_Work request_
Once the line holding "Reload the current page" is found in the entries below, restate it and each line after it word for word, with no pictures.

========

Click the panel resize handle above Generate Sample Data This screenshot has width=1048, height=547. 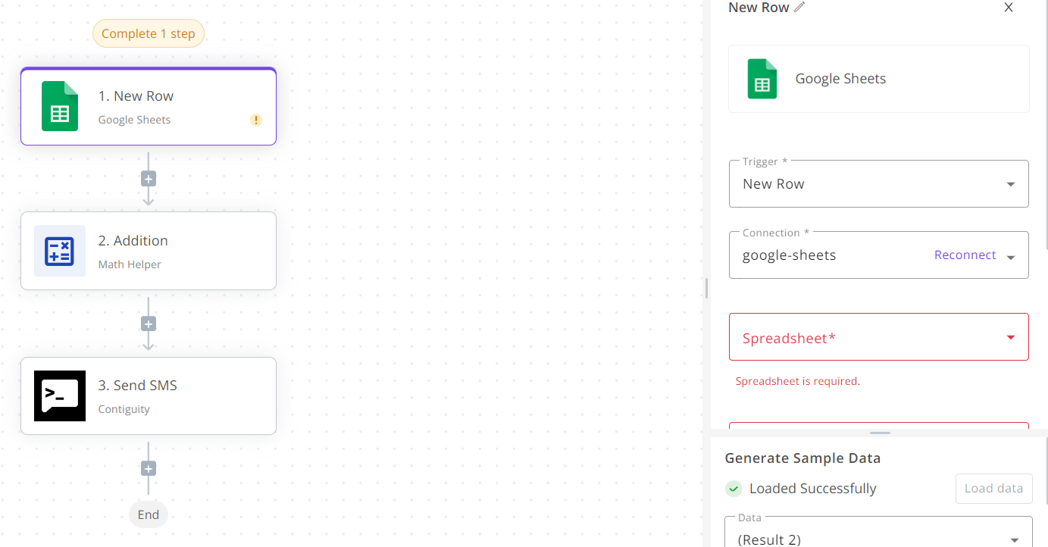[x=879, y=433]
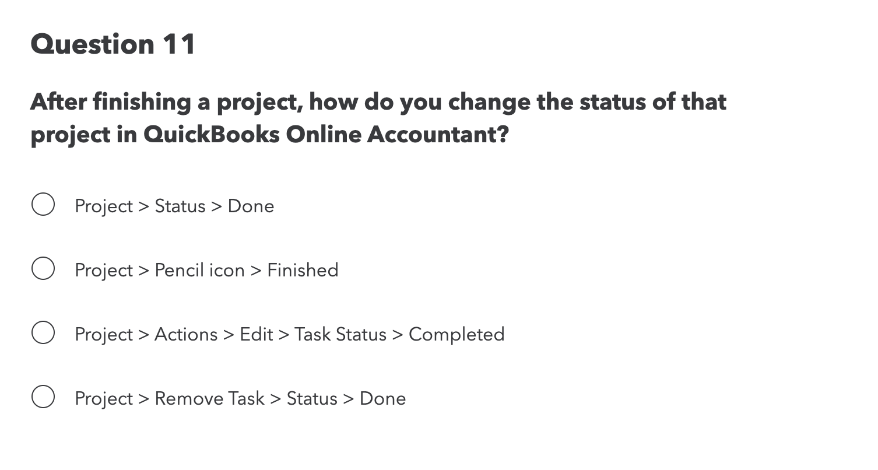Click the answer text 'Project > Status > Done'
The image size is (878, 470).
pyautogui.click(x=174, y=206)
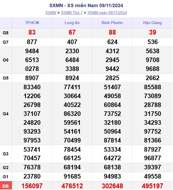Click special prize number 156097
Viewport: 173px width, 190px height.
(x=32, y=186)
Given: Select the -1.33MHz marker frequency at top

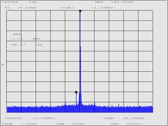Looking at the screenshot, I should point(102,8).
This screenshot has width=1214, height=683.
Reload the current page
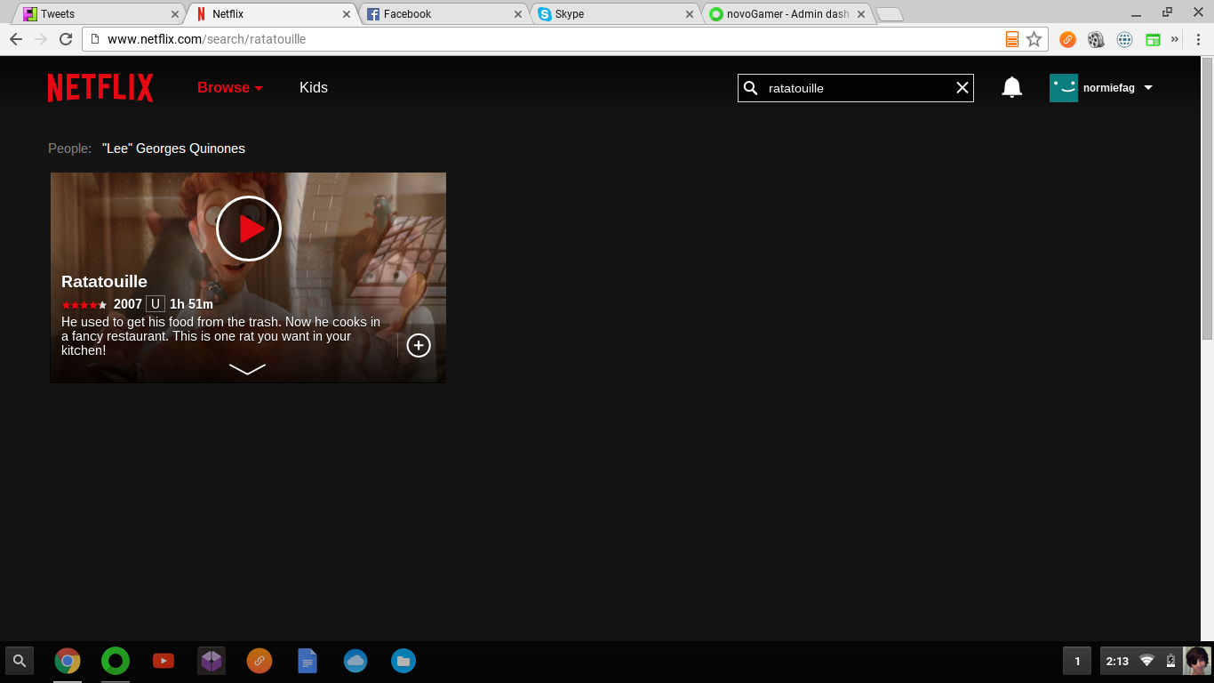66,39
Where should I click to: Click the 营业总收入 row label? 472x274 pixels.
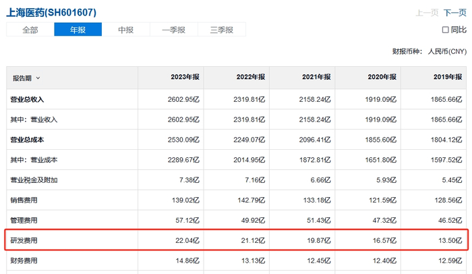pos(28,99)
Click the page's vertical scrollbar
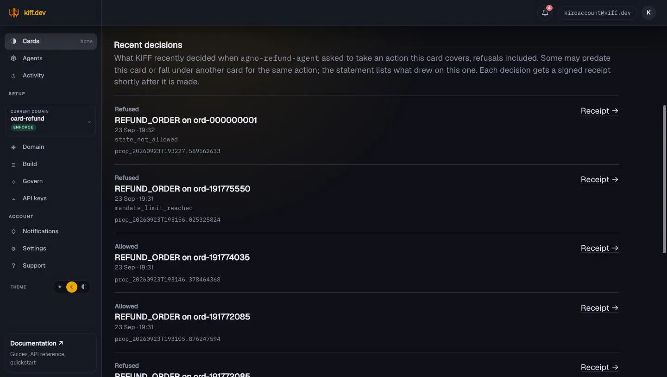 pos(664,179)
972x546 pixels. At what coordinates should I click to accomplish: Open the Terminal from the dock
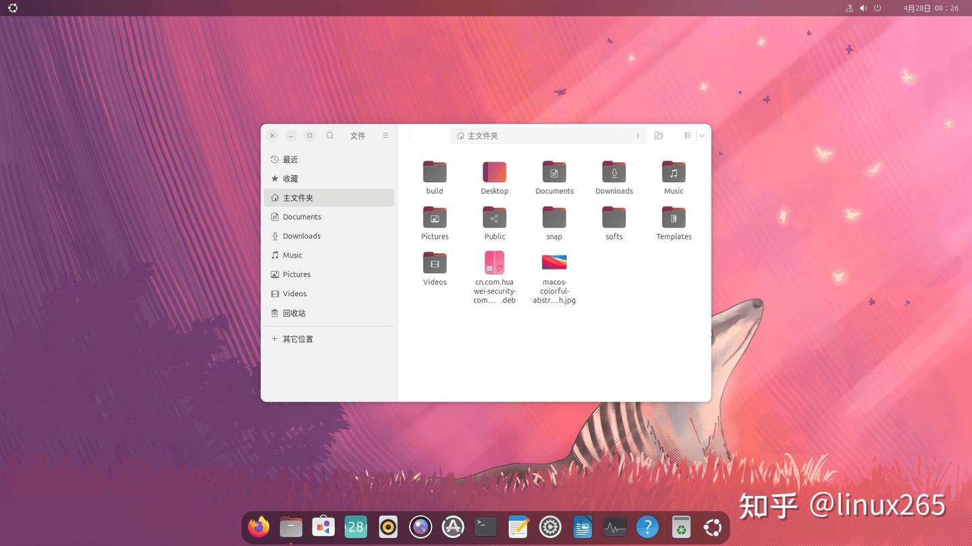tap(485, 526)

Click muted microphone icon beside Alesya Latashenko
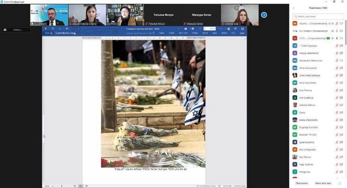[x=337, y=53]
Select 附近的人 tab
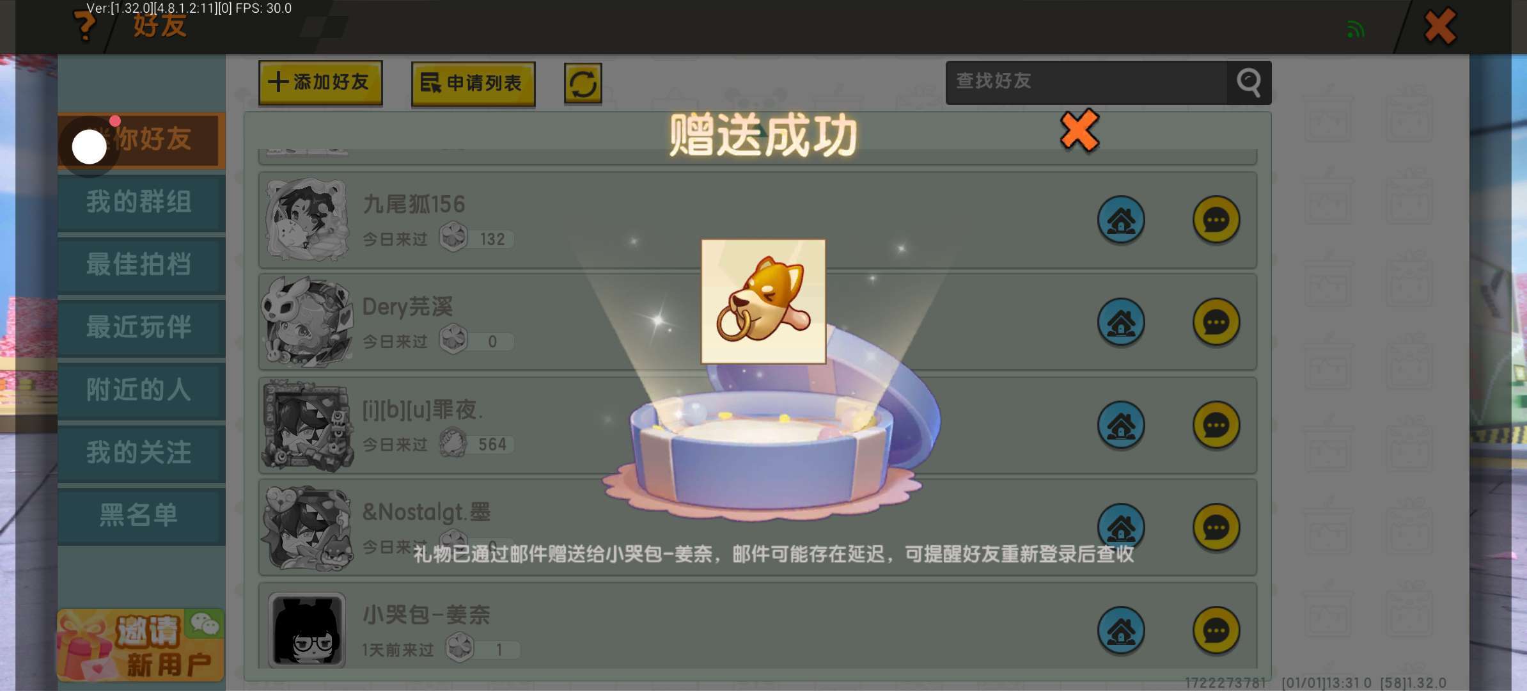 pos(141,390)
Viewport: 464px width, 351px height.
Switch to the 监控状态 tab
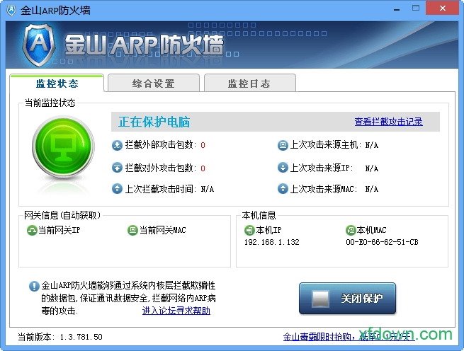pos(57,84)
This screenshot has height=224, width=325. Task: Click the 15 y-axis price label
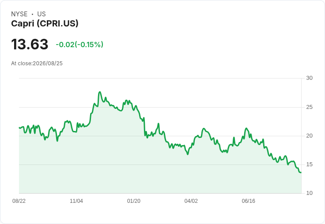pos(309,164)
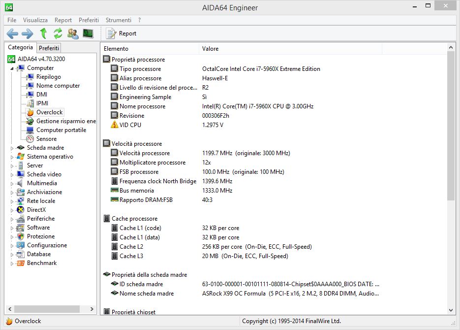Click the blue Back arrow icon
The height and width of the screenshot is (330, 460).
(x=12, y=33)
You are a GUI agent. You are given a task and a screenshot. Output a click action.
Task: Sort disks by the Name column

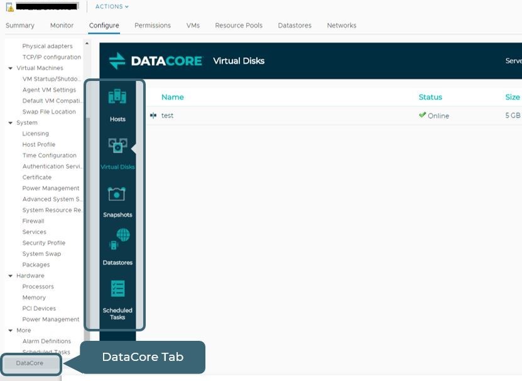click(172, 97)
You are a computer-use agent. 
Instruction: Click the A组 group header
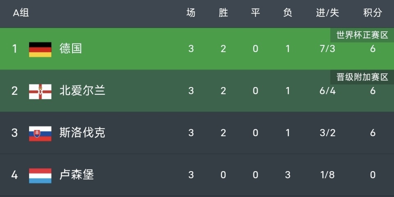[x=21, y=13]
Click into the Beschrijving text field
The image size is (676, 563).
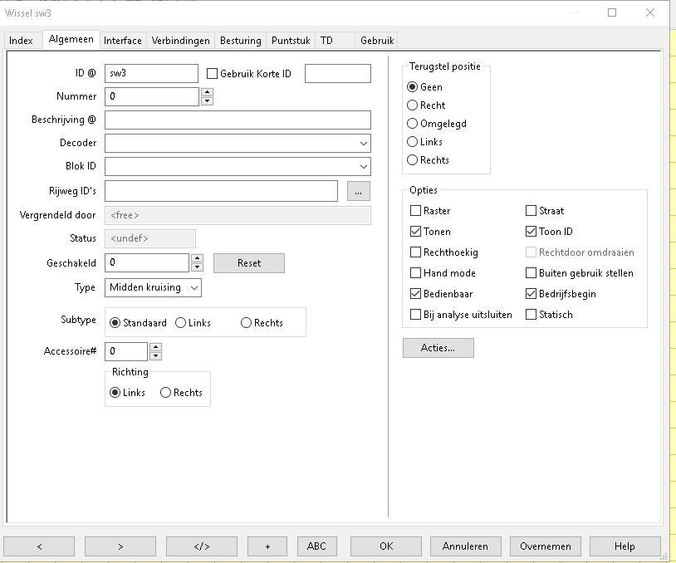[x=238, y=120]
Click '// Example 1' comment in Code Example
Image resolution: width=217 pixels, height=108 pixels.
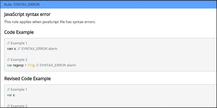click(x=17, y=43)
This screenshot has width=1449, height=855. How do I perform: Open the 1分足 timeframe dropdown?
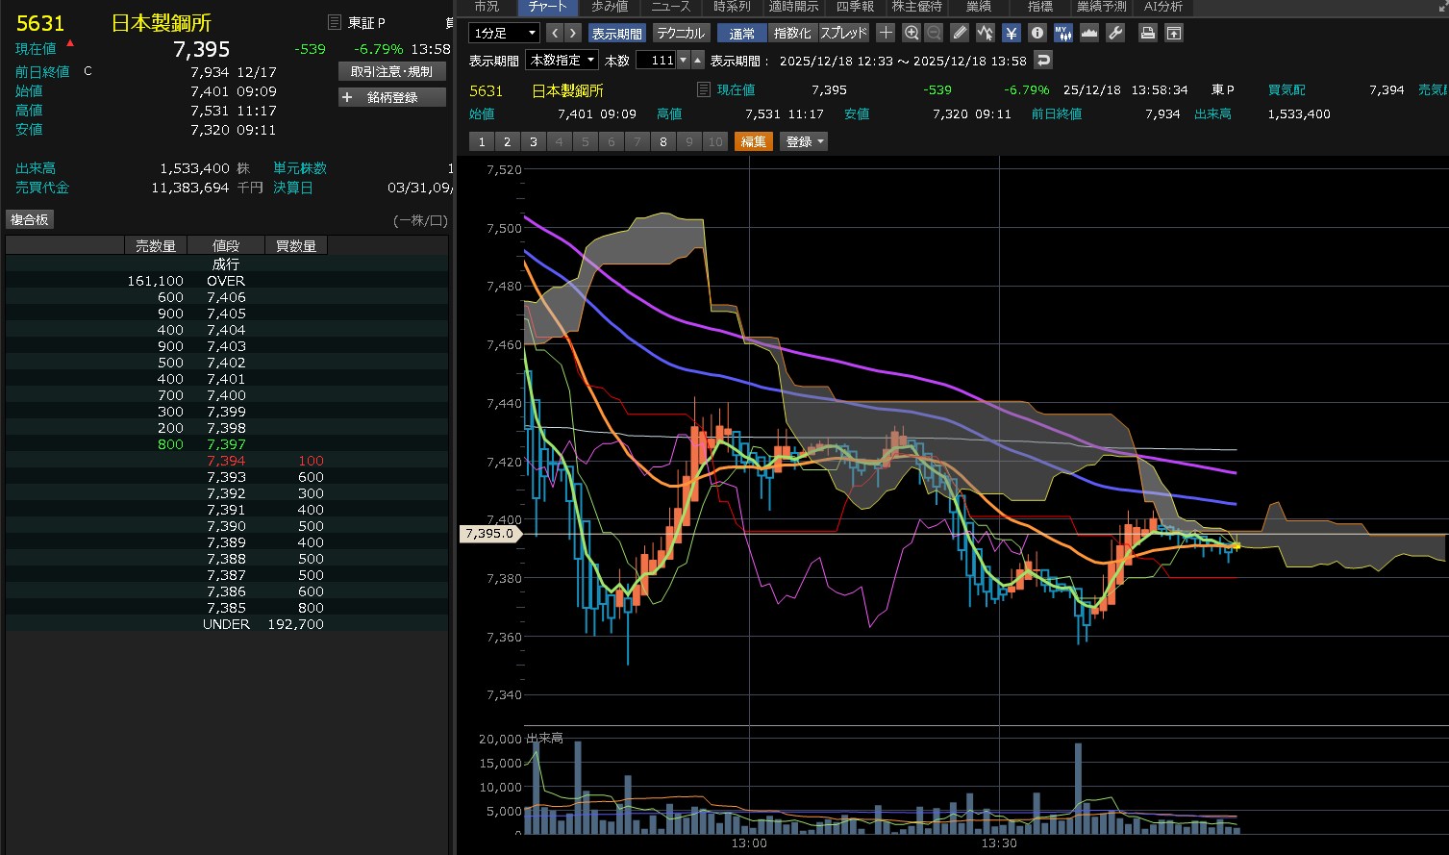[x=504, y=33]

========

_Task output_
Reload the current page
66,39
Where should I click to: Click the 营业总收入 row label? 472x274 pixels.
pos(28,99)
Click the page's vertical scrollbar
 pos(664,179)
972x546 pixels. At what coordinates should I click to accomplish: Open the Terminal from the dock
tap(485, 526)

Click muted microphone icon beside Alesya Latashenko
[x=337, y=53]
Select 附近的人 tab
 pos(141,390)
Viewport: 464px width, 351px height.
Switch to the 监控状态 tab
pos(57,84)
This screenshot has height=224, width=325. Task: Click the 15 y-axis price label
pos(309,164)
Click the blue Back arrow icon
The height and width of the screenshot is (330, 460).
(x=12, y=33)
You are a GUI agent. You are given a task and a screenshot. Output a click action.
Task: Sort disks by the Name column

click(172, 97)
You are a computer-use agent. 
Instruction: Click the A组 group header
[x=21, y=13]
Click into the Beschrijving text field
The image size is (676, 563).
[x=238, y=120]
Click '// Example 1' comment in Code Example
Image resolution: width=217 pixels, height=108 pixels.
click(x=17, y=43)
This screenshot has width=1449, height=855. How do I perform: Open the 1分足 timeframe dropdown?
[x=504, y=33]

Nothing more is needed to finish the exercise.